| TASK BRIEF |
Quote the items verbatim, starting at the line containing "hola [179, 314]" and ending with the line containing "appropriate [244, 1108]", both included, and omit the pictures from your answer.

| DATA IN THIS EXERCISE |
## begin
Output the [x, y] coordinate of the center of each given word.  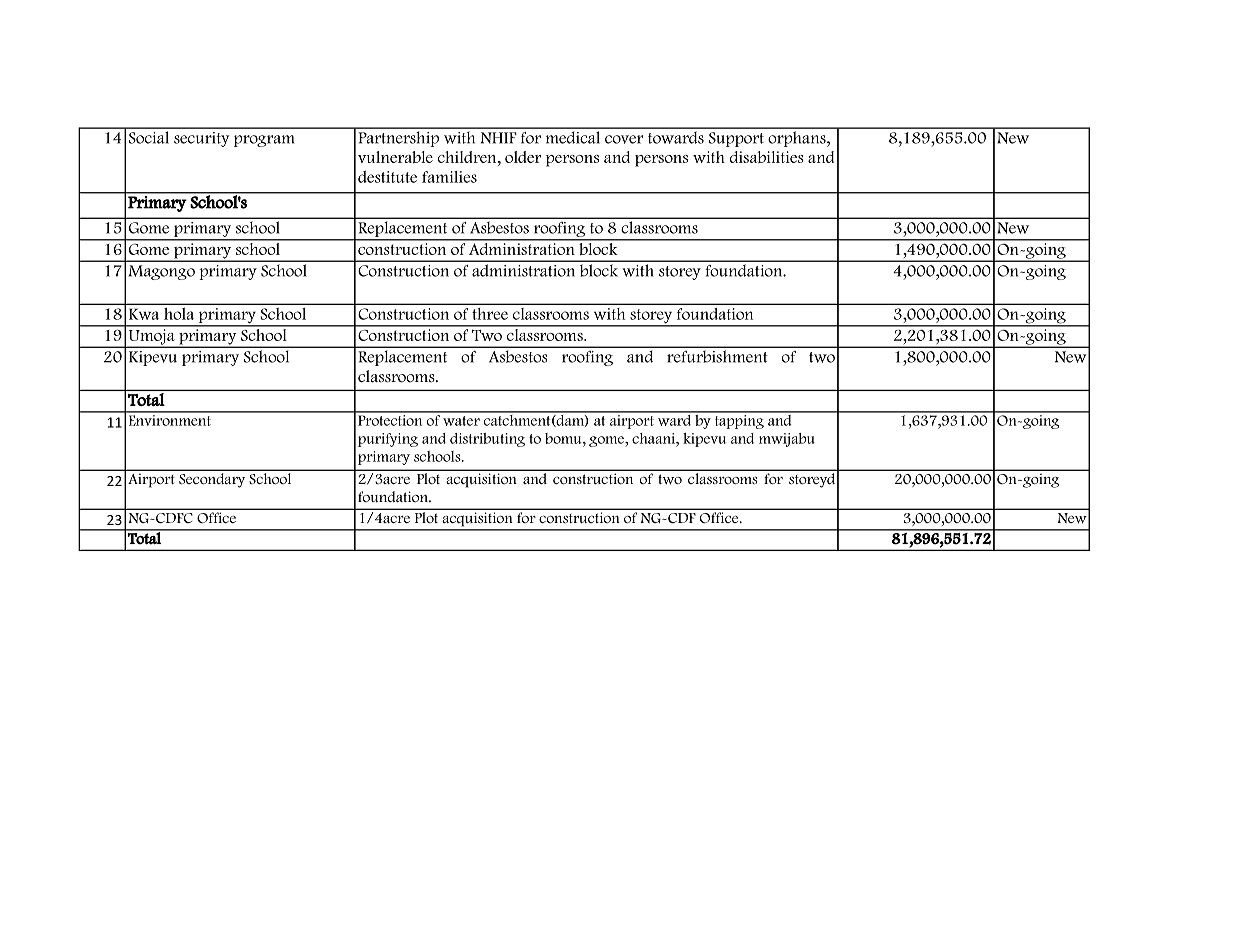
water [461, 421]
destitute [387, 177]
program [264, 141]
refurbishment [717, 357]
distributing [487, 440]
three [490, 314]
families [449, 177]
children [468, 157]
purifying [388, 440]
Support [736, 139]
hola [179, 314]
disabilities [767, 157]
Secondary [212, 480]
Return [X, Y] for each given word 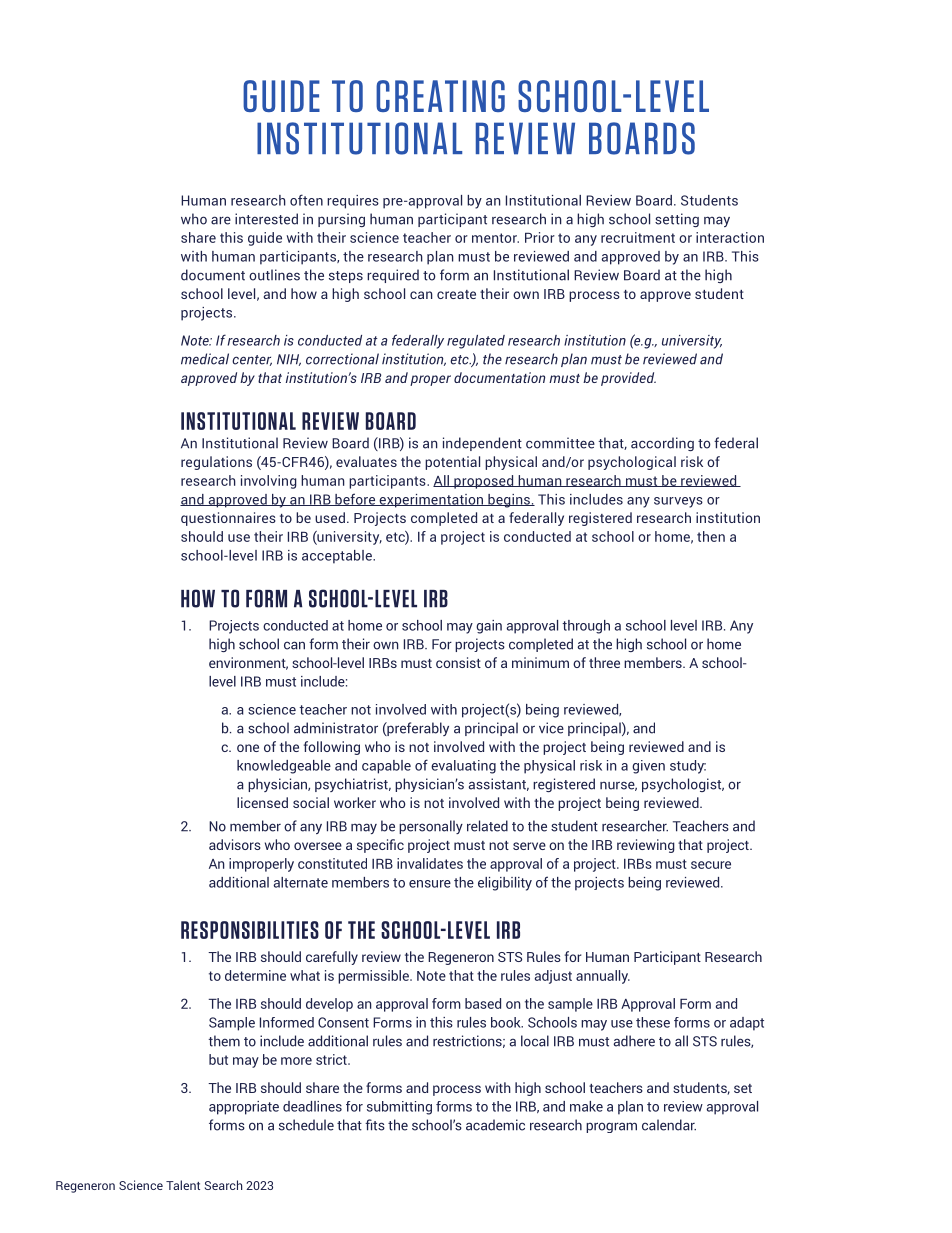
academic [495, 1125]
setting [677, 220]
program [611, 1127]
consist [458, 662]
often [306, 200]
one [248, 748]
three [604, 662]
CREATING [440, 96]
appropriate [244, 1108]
## end
## begin
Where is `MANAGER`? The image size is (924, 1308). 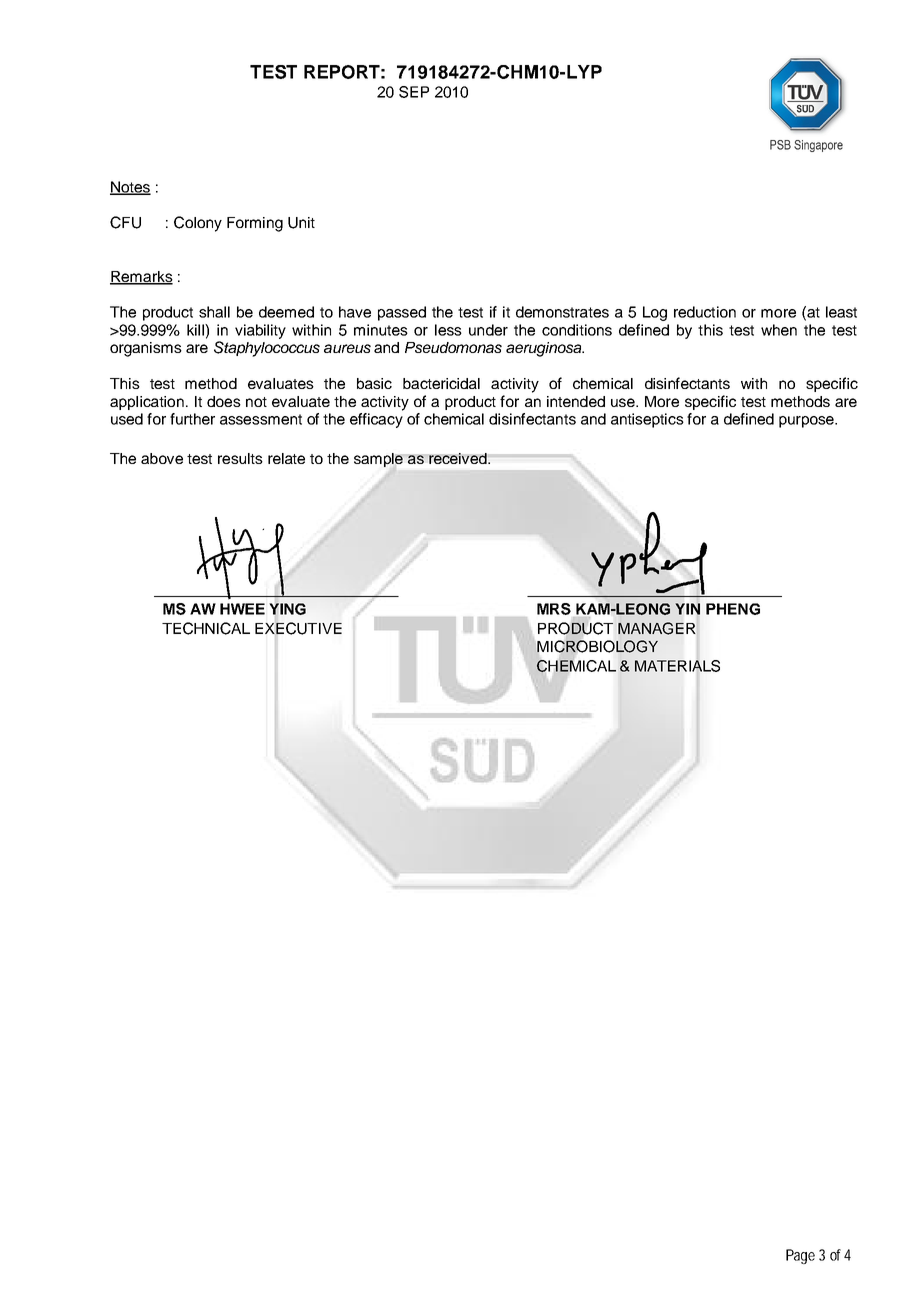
## end
| EXERCISE RESULT |
hola [179, 314]
disabilities [767, 157]
Secondary [212, 480]
Return [X, Y] for each given word 
academic [495, 1125]
setting [677, 220]
program [611, 1127]
consist [458, 662]
often [306, 200]
one [248, 748]
three [604, 662]
CREATING [440, 96]
appropriate [244, 1108]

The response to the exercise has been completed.